> **Required work**
Set down all of the records word for word.

== Segment start ==

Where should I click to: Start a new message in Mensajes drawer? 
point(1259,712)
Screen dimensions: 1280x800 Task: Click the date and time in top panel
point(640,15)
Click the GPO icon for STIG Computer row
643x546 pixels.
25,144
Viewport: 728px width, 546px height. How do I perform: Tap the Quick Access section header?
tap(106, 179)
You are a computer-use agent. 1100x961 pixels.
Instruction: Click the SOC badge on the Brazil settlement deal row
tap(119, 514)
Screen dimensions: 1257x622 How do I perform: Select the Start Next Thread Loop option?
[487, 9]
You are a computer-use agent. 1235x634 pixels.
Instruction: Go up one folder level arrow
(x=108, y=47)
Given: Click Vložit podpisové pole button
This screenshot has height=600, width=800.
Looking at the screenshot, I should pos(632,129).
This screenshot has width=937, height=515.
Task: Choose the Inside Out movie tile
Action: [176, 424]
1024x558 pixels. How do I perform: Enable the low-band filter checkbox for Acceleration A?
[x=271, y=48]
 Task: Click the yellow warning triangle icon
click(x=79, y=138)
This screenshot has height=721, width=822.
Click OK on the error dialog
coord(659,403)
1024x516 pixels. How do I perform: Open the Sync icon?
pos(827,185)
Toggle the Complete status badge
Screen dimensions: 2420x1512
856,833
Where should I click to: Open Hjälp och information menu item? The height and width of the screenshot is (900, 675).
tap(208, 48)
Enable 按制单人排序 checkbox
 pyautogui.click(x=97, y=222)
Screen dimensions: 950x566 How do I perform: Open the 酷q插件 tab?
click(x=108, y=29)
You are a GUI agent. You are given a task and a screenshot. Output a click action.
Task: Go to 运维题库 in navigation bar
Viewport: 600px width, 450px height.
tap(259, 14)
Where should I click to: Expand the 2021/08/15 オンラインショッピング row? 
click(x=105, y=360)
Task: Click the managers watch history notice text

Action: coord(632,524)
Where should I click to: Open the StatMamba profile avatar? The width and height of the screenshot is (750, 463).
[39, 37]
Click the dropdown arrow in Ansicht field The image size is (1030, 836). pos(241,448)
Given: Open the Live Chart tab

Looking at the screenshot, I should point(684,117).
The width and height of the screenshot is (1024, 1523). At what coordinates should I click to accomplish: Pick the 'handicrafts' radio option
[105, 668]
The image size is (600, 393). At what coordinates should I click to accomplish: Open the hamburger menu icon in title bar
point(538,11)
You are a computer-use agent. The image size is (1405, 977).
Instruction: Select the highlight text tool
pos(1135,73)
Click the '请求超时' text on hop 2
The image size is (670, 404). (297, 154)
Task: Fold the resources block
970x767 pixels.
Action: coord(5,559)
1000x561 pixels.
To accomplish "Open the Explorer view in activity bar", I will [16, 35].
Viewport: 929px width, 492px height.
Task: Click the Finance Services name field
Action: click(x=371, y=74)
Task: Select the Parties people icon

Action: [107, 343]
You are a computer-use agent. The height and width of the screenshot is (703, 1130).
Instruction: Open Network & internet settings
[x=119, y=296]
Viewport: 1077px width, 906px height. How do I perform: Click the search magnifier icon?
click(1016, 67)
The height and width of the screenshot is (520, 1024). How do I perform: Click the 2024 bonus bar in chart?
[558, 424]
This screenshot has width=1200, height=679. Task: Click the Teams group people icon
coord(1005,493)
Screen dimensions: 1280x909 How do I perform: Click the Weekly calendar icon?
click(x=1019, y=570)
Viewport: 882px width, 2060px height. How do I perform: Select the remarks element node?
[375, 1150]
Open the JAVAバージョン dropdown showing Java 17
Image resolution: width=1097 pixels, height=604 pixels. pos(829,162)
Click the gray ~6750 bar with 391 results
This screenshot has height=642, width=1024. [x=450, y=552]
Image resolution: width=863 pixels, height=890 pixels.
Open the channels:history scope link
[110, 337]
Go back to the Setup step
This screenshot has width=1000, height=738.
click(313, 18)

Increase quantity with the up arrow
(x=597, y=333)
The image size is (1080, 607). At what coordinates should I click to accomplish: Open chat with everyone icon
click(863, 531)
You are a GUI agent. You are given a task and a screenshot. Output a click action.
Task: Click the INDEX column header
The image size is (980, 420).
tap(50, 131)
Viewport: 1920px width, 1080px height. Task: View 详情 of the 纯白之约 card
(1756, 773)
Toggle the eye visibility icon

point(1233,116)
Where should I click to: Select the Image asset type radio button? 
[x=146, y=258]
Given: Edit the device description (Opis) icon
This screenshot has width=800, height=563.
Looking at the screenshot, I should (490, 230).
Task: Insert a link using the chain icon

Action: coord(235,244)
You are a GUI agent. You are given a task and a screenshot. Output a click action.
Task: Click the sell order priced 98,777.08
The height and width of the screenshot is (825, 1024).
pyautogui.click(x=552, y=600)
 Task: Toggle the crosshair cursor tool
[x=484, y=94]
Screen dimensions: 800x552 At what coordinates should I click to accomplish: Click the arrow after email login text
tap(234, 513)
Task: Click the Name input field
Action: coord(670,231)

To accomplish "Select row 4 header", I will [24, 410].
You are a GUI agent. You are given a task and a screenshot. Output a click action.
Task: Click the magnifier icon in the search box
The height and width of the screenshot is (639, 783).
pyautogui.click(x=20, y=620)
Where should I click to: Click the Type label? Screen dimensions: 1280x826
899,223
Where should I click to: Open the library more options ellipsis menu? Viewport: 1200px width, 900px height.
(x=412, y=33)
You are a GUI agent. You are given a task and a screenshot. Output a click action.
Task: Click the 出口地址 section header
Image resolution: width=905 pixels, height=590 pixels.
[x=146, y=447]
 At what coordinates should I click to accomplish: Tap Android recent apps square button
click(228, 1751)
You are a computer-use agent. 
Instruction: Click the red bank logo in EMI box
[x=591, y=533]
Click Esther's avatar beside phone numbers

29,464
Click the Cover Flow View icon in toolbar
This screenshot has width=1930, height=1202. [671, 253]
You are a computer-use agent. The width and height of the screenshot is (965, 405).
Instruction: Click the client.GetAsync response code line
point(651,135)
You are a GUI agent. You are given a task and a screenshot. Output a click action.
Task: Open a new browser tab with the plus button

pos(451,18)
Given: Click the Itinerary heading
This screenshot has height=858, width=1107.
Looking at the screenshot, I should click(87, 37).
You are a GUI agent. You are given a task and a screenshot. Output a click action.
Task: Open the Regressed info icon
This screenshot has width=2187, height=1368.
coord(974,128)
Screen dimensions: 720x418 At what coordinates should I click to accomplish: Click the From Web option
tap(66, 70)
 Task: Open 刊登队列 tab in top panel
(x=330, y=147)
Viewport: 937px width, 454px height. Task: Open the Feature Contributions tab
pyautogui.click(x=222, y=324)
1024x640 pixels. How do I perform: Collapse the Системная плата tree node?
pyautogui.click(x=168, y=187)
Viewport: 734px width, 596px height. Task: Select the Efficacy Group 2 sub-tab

== Segment end ==

> **Output of the exercise**
Where should I click to: Start a new message in Mensajes drawer? 
point(1259,712)
Screen dimensions: 1280x800 Task: Click the date and time in top panel
point(640,15)
Click the GPO icon for STIG Computer row
643x546 pixels.
25,144
Viewport: 728px width, 546px height. How do I perform: Tap the Quick Access section header?
tap(106, 179)
You are a computer-use agent. 1100x961 pixels.
Instruction: Click the SOC badge on the Brazil settlement deal row
tap(119, 514)
Screen dimensions: 1257x622 How do I perform: Select the Start Next Thread Loop option?
[487, 9]
You are a computer-use agent. 1235x634 pixels.
Instruction: Go up one folder level arrow
(x=108, y=47)
Given: Click Vložit podpisové pole button
This screenshot has height=600, width=800.
Looking at the screenshot, I should pos(632,129).
This screenshot has width=937, height=515.
Task: Choose the Inside Out movie tile
Action: [176, 424]
1024x558 pixels. How do I perform: Enable the low-band filter checkbox for Acceleration A?
[x=271, y=48]
 Task: Click the yellow warning triangle icon
click(x=79, y=138)
This screenshot has height=721, width=822.
Click OK on the error dialog
coord(659,403)
1024x516 pixels. How do I perform: Open the Sync icon?
pos(827,185)
Toggle the Complete status badge
Screen dimensions: 2420x1512
856,833
Where should I click to: Open Hjälp och information menu item? The height and width of the screenshot is (900, 675).
tap(208, 48)
Enable 按制单人排序 checkbox
 pyautogui.click(x=97, y=222)
Screen dimensions: 950x566 How do I perform: Open the 酷q插件 tab?
click(x=108, y=29)
You are a GUI agent. You are given a task and a screenshot. Output a click action.
Task: Go to 运维题库 in navigation bar
Viewport: 600px width, 450px height.
tap(259, 14)
Where should I click to: Expand the 2021/08/15 オンラインショッピング row? 
click(x=105, y=360)
Task: Click the managers watch history notice text

Action: coord(632,524)
Where should I click to: Open the StatMamba profile avatar? The width and height of the screenshot is (750, 463).
[39, 37]
Click the dropdown arrow in Ansicht field The image size is (1030, 836). pos(241,448)
Given: Open the Live Chart tab

Looking at the screenshot, I should point(684,117).
The width and height of the screenshot is (1024, 1523). At what coordinates should I click to accomplish: Pick the 'handicrafts' radio option
[105, 668]
The image size is (600, 393). At what coordinates should I click to accomplish: Open the hamburger menu icon in title bar
point(538,11)
You are a computer-use agent. The image size is (1405, 977).
Instruction: Select the highlight text tool
pos(1135,73)
Click the '请求超时' text on hop 2
The image size is (670, 404). (297, 154)
Task: Fold the resources block
970x767 pixels.
Action: coord(5,559)
1000x561 pixels.
To accomplish "Open the Explorer view in activity bar", I will [16, 35].
Viewport: 929px width, 492px height.
Task: Click the Finance Services name field
Action: click(x=371, y=74)
Task: Select the Parties people icon

Action: [107, 343]
You are a computer-use agent. The height and width of the screenshot is (703, 1130).
Instruction: Open Network & internet settings
[x=119, y=296]
Viewport: 1077px width, 906px height. How do I perform: Click the search magnifier icon?
click(1016, 67)
The height and width of the screenshot is (520, 1024). How do I perform: Click the 2024 bonus bar in chart?
[558, 424]
This screenshot has width=1200, height=679. Task: Click the Teams group people icon
coord(1005,493)
Screen dimensions: 1280x909 How do I perform: Click the Weekly calendar icon?
click(x=1019, y=570)
Viewport: 882px width, 2060px height. How do I perform: Select the remarks element node?
[375, 1150]
Open the JAVAバージョン dropdown showing Java 17
Image resolution: width=1097 pixels, height=604 pixels. pos(829,162)
Click the gray ~6750 bar with 391 results
This screenshot has height=642, width=1024. [x=450, y=552]
Image resolution: width=863 pixels, height=890 pixels.
Open the channels:history scope link
[110, 337]
Go back to the Setup step
This screenshot has width=1000, height=738.
click(313, 18)

Increase quantity with the up arrow
(x=597, y=333)
The image size is (1080, 607). At what coordinates should I click to accomplish: Open chat with everyone icon
click(863, 531)
You are a GUI agent. You are given a task and a screenshot. Output a click action.
Task: Click the INDEX column header
The image size is (980, 420).
tap(50, 131)
Viewport: 1920px width, 1080px height. Task: View 详情 of the 纯白之约 card
(1756, 773)
Toggle the eye visibility icon

point(1233,116)
Where should I click to: Select the Image asset type radio button? 
[x=146, y=258]
Given: Edit the device description (Opis) icon
This screenshot has width=800, height=563.
Looking at the screenshot, I should (490, 230).
Task: Insert a link using the chain icon

Action: coord(235,244)
You are a GUI agent. You are given a task and a screenshot. Output a click action.
Task: Click the sell order priced 98,777.08
The height and width of the screenshot is (825, 1024).
pyautogui.click(x=552, y=600)
 Task: Toggle the crosshair cursor tool
[x=484, y=94]
Screen dimensions: 800x552 At what coordinates should I click to accomplish: Click the arrow after email login text
tap(234, 513)
Task: Click the Name input field
Action: coord(670,231)

To accomplish "Select row 4 header", I will [24, 410].
You are a GUI agent. You are given a task and a screenshot. Output a click action.
Task: Click the magnifier icon in the search box
The height and width of the screenshot is (639, 783).
pyautogui.click(x=20, y=620)
Where should I click to: Click the Type label? Screen dimensions: 1280x826
899,223
Where should I click to: Open the library more options ellipsis menu? Viewport: 1200px width, 900px height.
(x=412, y=33)
You are a GUI agent. You are given a task and a screenshot. Output a click action.
Task: Click the 出口地址 section header
Image resolution: width=905 pixels, height=590 pixels.
[x=146, y=447]
 At what coordinates should I click to accomplish: Tap Android recent apps square button
click(228, 1751)
You are a computer-use agent. 
Instruction: Click the red bank logo in EMI box
[x=591, y=533]
Click Esther's avatar beside phone numbers

29,464
Click the Cover Flow View icon in toolbar
This screenshot has width=1930, height=1202. [671, 253]
You are a computer-use agent. The width and height of the screenshot is (965, 405).
Instruction: Click the client.GetAsync response code line
point(651,135)
You are a GUI agent. You are given a task and a screenshot. Output a click action.
Task: Open a new browser tab with the plus button

pos(451,18)
Given: Click the Itinerary heading
This screenshot has height=858, width=1107.
Looking at the screenshot, I should click(87, 37).
You are a GUI agent. You are given a task and a screenshot. Output a click action.
Task: Open the Regressed info icon
This screenshot has width=2187, height=1368.
coord(974,128)
Screen dimensions: 720x418 At what coordinates should I click to accomplish: Click the From Web option
tap(66, 70)
 Task: Open 刊登队列 tab in top panel
(x=330, y=147)
Viewport: 937px width, 454px height. Task: Open the Feature Contributions tab
pyautogui.click(x=222, y=324)
1024x640 pixels. How do I perform: Collapse the Системная плата tree node?
pyautogui.click(x=168, y=187)
Viewport: 734px width, 596px height. Task: Select the Efficacy Group 2 sub-tab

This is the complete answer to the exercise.